Она расправила юбку пальцами с острыми красными ногтями.
— А ты нахал.
— Точно. Но мне это нравится. Здорово. И ты мне здорово нравишься.
— Спасибо, вижу.
— Так пойдешь?
— Подумаю.
— Будь паинькой. Я не так уж плох. Останешься довольна. Я отличный песик и дома умею себя вести. Ну, а насчет того, чтобы погулять, так это всего разок в день.

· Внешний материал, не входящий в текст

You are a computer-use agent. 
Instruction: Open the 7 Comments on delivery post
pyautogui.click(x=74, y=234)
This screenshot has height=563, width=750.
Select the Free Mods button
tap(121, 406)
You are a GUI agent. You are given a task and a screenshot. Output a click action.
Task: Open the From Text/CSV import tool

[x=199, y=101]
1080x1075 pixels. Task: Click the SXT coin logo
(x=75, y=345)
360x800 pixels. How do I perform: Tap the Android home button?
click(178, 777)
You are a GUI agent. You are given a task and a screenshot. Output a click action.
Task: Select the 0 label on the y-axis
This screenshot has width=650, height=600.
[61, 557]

Она подняла свои аккуратно выщипанные брови.
— Ну и нахал… А теперь катись.
— Значит, договорились?
— Катись.
— Хотя бы насчет пари?
— Ладно, ладно. А пока катись.
Вернувшись к груше, он заметил, что Джуд Дэвис уже в зале.
Бой Годфри с Альфом Шеффилдом оказался неожиданно легким. Шеффилд, боксер лет тридцати, родом из Вест-Индии, начал потихоньку скатываться вниз, но по-прежнему сохранил имя и болельщиков среди цветного населения Уайтчепеля и Хокстона. Однако, как это случается со многими из боксеров, в тот вечер он оказался морально и физически не на высоте. Поговаривали, что у него нелады с женой. Как бы там ни было, он вел себя вяло и безынициативно и не использовал своего преимущества в весе и росте. В первом раунде он коснулся пола коленом, во втором до «пяти» был в нокдауне и дважды оказался на полу в третьем, причем во втором случае был засчитан нокаут. Кое-кто из публики заподозрил было нечистую игру, когда невысокий, худощавый белый боксер послал в нокдаун своего гибкого, хорошо сложенного противника — негра, и в зале раздалось шиканье. Годфри не принял своей победы с должной скромностью, и, видя как он раскланивается с толпой, подняв кверху сжатые руки, Джуд Дэвис, чтобы избежать неприятного зрелища, снял очки и начал их протирать.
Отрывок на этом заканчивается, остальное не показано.